Often, too, people with influence over the outcome indulge their own narrow interests. Pundits and reporters seek to boost their careers by grabbing some centrist "credibility"; activists insist on perfection to the exclusion of reality; voters view their ballot as a way to express their feelings.
Yet, what is at stake in the election of a U.S. president is the possible extermination of all life on the planet. So, the first question to be asked and answered is: Do you want to give this person the nuclear codes?
And, even if the person is not likely to stumble into nuclear annihilation, the second question must be: How will this person handle the very powerful U.S. military? Will there be unnecessary wars that inflict unnecessary death and destruction?

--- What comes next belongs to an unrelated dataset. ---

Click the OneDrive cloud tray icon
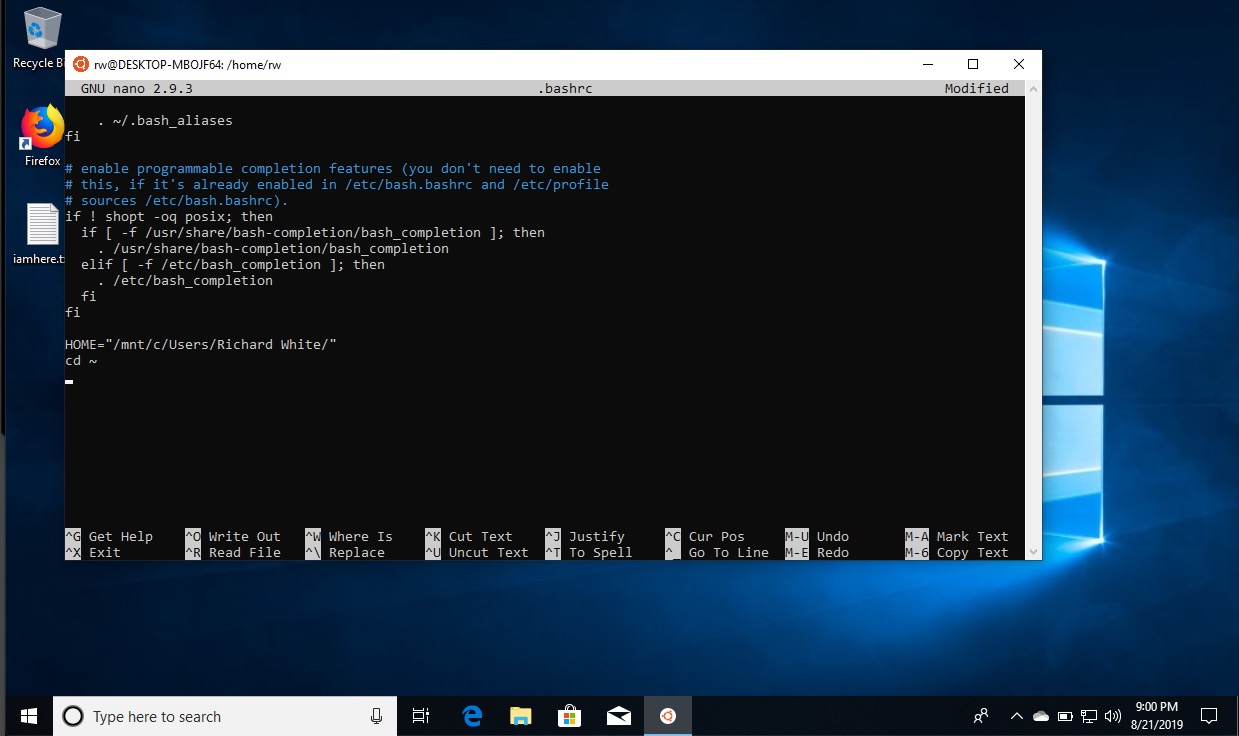pyautogui.click(x=1041, y=716)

A third question is: What will this possible president do regarding longer-term existential threats like global warming? Then, of course, there are important questions about the federal role in shoring up the economy and protecting vulnerable citizens.
Based on your experiences and ideologies, there will different answers to these questions -- and no answer is guaranteed to be right. Like all hiring decisions, there are many unknowns in the election of a president. But it doesn't help when the press corps joins in the silliness.
Yeah, sure, President Obama could have been tougher, but didn't the pundits notice that Mitt Romney was behaving like he forgot to take his Ritalin? There was a frenetic weirdness, something approaching instability, to his performance. Not to mention the repeated lying and misrepresentations.
After the debate -- and before I heard the instant analysis -- my primary thought had been: Do the American people really want to turn over the nuclear codes to that guy? And, as popular as the "Leave It to Beaver" show was, do they want to invite Eddie Haskell into their homes the next four or eight years?